Data for review.

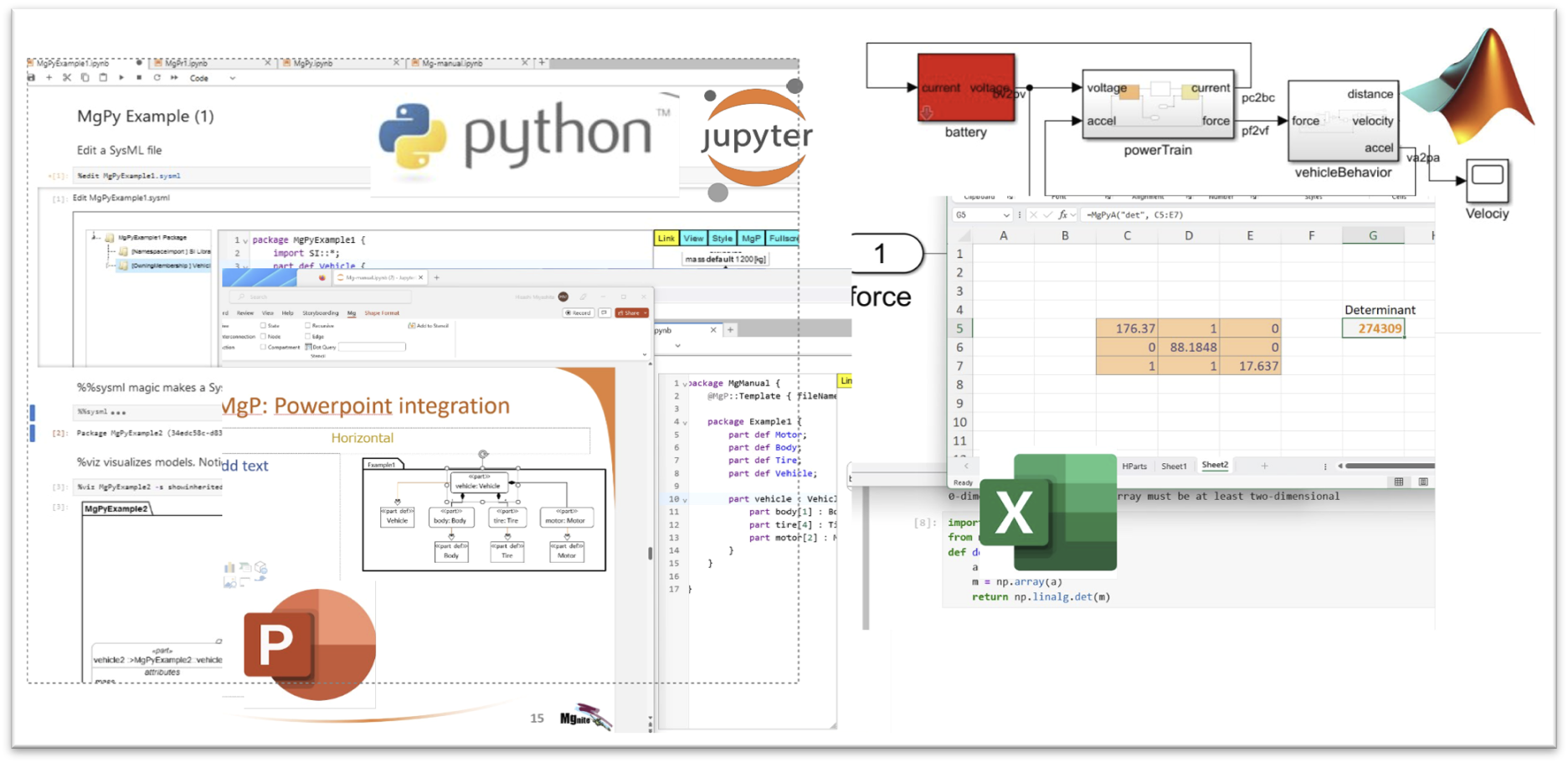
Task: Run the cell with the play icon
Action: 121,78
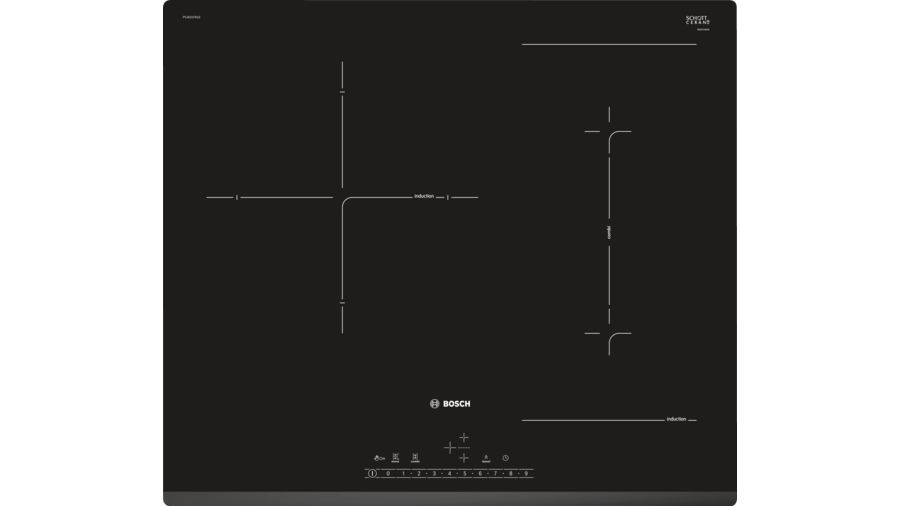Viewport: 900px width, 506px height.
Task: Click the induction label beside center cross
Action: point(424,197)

---

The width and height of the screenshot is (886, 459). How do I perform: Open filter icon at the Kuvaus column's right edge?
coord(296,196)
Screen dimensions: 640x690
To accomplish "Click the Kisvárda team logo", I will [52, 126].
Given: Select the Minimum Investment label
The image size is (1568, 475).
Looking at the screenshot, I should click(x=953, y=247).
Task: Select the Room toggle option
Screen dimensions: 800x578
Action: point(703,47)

* * *

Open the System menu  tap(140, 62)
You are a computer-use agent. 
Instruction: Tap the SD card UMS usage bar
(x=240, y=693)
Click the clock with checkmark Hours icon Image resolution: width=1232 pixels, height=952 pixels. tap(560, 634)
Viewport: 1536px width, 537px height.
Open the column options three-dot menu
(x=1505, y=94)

Task directions. Lines holding the string "Select" are the answer; copy each one from the listing above.

Output for this exercise.
Given: Select the Minimum Investment label
Task: Select the Room toggle option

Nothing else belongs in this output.